[Saved entries]
----
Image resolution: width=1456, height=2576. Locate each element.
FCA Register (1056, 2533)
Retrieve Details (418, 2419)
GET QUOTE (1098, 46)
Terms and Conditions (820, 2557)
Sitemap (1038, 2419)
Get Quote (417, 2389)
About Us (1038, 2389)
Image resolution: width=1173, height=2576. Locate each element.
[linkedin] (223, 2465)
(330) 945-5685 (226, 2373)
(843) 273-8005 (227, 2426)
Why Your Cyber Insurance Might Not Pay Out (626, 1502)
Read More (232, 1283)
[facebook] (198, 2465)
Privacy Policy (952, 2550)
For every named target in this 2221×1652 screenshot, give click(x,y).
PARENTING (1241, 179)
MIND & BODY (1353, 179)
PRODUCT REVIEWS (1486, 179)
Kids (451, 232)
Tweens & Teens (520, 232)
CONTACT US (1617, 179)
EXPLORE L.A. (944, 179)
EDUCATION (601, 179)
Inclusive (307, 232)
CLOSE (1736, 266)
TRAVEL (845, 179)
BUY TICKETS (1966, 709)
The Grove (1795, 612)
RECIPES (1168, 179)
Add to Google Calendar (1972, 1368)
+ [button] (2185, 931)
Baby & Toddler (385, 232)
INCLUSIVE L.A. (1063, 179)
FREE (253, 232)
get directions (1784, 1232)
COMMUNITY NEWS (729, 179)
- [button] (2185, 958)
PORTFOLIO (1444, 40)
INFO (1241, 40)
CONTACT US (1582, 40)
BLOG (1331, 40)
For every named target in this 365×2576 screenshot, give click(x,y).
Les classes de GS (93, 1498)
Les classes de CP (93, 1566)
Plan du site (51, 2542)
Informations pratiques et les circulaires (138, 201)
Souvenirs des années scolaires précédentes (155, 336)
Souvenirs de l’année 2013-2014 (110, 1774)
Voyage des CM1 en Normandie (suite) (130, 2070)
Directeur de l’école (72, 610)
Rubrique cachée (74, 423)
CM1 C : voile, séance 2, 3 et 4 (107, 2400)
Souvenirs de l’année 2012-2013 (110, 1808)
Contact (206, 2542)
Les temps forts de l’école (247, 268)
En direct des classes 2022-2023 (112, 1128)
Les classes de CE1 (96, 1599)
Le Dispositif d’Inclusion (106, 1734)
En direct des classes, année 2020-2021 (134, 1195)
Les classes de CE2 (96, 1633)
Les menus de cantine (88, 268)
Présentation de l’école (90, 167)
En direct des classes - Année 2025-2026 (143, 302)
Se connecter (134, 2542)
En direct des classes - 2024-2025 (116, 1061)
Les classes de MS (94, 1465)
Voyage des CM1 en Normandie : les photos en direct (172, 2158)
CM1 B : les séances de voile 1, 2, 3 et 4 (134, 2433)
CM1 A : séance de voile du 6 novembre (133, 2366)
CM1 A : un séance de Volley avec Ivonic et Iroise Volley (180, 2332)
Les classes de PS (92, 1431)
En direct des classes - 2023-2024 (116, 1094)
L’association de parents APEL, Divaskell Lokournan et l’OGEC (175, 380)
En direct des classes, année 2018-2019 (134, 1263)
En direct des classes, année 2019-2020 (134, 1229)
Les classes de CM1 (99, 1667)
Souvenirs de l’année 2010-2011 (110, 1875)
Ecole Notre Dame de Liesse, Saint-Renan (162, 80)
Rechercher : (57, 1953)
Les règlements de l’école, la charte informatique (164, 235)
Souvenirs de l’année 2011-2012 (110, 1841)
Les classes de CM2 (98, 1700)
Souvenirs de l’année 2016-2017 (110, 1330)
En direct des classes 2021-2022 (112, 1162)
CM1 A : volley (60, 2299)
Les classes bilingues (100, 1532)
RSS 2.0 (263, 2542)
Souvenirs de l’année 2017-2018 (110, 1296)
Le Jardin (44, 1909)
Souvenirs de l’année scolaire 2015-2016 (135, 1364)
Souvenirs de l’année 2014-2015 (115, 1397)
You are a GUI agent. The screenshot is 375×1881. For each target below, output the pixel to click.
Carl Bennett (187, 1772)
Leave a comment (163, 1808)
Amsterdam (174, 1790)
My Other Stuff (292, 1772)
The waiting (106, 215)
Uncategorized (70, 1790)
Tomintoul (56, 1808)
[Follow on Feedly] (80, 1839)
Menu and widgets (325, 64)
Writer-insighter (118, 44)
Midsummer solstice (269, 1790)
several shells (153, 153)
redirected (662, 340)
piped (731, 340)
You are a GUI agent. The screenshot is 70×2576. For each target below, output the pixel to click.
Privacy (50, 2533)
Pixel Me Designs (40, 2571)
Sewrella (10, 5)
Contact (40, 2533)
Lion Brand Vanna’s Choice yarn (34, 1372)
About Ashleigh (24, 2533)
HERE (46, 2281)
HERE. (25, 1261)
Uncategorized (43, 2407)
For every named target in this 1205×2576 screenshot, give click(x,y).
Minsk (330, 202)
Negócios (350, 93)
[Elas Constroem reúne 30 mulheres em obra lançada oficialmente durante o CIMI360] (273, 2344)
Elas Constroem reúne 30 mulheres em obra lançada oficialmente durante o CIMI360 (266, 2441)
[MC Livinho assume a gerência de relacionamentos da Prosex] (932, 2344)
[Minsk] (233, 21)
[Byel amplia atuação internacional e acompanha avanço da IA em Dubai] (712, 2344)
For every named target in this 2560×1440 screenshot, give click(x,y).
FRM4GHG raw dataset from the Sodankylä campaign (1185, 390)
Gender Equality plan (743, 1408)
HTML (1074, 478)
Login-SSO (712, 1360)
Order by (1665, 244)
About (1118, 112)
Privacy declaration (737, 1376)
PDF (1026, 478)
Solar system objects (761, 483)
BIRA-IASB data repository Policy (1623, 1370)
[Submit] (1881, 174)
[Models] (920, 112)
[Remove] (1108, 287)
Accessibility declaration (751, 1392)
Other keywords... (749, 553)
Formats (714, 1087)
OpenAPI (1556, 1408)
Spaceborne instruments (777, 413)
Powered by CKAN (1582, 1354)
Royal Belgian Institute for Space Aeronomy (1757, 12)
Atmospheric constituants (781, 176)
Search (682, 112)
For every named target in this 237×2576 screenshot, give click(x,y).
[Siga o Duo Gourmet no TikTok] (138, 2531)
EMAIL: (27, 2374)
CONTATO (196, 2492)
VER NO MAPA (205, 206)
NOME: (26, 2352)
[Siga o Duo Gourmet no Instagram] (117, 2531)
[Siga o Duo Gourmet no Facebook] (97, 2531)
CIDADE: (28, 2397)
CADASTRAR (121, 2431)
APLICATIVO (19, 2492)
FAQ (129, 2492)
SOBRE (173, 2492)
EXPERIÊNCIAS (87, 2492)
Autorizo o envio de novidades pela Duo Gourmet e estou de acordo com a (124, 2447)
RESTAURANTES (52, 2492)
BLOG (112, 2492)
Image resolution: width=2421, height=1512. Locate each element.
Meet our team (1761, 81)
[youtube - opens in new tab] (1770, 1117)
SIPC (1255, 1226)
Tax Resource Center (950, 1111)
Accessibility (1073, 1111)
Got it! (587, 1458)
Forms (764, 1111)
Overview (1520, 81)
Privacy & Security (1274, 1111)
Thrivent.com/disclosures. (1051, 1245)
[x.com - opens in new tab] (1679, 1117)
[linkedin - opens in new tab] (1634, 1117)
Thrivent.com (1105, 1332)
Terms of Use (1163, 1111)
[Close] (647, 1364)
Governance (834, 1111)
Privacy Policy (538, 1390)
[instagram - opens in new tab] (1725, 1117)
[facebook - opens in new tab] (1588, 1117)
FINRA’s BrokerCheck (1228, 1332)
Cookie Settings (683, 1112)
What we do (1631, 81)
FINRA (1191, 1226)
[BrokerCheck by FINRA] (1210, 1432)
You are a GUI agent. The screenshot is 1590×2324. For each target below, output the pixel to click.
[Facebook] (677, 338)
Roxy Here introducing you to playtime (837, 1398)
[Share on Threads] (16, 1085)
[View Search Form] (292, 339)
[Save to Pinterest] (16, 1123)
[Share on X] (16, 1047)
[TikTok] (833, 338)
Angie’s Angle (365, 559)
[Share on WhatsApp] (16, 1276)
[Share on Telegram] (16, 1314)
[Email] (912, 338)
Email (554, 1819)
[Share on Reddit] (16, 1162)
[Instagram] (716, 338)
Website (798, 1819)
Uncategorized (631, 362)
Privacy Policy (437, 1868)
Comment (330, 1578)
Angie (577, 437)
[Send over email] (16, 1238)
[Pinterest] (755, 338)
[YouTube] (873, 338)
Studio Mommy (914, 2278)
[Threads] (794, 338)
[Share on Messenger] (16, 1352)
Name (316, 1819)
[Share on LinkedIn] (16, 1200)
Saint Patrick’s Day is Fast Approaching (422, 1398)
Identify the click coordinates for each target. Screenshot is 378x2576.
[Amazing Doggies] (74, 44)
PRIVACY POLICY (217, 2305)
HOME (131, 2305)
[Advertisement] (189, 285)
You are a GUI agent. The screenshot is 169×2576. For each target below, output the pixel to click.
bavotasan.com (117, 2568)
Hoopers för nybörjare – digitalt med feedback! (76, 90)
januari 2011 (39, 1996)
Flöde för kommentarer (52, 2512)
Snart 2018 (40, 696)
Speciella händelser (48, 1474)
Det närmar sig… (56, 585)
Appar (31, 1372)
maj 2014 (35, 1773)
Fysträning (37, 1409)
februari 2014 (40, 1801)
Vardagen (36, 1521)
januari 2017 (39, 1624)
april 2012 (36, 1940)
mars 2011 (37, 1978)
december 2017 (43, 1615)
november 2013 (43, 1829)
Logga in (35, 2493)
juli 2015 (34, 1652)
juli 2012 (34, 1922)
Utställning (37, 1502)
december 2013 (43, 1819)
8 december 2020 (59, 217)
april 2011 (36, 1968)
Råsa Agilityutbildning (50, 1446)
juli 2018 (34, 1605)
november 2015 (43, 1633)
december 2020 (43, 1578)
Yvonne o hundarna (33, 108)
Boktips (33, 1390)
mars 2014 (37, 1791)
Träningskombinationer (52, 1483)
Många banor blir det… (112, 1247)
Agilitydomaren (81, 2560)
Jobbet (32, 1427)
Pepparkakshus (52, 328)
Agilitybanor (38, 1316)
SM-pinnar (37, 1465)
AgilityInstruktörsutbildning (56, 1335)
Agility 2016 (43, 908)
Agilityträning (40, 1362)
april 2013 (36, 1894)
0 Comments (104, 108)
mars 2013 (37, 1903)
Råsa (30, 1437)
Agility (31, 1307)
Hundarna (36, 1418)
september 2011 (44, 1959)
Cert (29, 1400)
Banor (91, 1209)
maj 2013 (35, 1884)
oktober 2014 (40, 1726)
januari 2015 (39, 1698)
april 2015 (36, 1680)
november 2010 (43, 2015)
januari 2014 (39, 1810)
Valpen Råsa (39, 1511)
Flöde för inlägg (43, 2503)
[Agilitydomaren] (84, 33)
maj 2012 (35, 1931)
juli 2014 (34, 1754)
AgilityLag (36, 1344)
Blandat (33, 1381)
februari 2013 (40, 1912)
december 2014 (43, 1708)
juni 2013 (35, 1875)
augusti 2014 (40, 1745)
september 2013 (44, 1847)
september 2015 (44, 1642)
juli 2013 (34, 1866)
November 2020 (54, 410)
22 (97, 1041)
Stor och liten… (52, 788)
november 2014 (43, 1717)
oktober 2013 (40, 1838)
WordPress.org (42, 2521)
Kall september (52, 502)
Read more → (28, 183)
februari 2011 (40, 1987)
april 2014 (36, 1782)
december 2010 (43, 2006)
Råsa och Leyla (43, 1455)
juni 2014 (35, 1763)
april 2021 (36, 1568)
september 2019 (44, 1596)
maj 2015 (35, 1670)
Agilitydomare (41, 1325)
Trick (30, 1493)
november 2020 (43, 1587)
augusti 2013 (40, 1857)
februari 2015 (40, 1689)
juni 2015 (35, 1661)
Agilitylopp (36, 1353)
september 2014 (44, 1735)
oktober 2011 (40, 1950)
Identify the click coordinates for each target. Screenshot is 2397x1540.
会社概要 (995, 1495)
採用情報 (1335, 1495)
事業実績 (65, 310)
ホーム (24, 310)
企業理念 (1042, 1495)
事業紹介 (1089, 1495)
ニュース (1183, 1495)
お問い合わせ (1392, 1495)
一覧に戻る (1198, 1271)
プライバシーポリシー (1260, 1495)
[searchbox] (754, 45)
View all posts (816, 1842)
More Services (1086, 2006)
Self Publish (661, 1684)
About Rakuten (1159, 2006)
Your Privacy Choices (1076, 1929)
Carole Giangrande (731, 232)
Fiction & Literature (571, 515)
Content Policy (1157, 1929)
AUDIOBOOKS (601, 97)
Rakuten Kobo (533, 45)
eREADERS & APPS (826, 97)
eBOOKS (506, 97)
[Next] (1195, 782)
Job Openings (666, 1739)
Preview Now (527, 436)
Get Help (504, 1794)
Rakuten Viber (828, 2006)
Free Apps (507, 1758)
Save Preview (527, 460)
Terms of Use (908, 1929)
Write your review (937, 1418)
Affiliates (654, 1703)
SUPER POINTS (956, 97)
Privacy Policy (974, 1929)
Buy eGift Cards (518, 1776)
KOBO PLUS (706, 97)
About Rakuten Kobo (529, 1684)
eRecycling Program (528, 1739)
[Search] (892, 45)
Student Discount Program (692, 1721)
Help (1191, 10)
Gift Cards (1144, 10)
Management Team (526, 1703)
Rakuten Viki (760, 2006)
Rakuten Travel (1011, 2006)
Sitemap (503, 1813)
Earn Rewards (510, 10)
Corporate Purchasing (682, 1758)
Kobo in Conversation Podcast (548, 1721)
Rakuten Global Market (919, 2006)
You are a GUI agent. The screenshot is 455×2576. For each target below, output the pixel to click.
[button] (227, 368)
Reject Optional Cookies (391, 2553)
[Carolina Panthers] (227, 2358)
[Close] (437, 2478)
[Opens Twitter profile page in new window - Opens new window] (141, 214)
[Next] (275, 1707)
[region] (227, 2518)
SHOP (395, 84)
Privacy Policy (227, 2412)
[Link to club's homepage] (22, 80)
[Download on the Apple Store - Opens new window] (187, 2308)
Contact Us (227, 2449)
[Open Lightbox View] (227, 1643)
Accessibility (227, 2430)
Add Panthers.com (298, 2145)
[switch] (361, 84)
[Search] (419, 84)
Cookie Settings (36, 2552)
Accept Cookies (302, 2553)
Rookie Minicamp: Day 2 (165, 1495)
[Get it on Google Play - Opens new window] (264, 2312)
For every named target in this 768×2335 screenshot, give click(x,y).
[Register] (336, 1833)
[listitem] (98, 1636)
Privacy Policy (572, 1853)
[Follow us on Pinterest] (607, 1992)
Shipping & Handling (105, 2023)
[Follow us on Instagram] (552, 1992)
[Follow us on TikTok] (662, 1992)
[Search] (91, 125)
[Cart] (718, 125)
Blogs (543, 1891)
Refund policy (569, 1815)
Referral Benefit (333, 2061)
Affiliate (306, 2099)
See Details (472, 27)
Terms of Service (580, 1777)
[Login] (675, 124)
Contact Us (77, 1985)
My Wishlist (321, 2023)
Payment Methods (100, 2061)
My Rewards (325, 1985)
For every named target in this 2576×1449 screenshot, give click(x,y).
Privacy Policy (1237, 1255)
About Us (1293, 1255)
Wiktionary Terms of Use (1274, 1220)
----
Exercise goal — Your task is to copy every line of the entries that contains the string "Normandie".

Result for this exercise —
Voyage des CM1 en Normandie (suite) (130, 2070)
Voyage des CM1 en Normandie : les photos en direct (172, 2158)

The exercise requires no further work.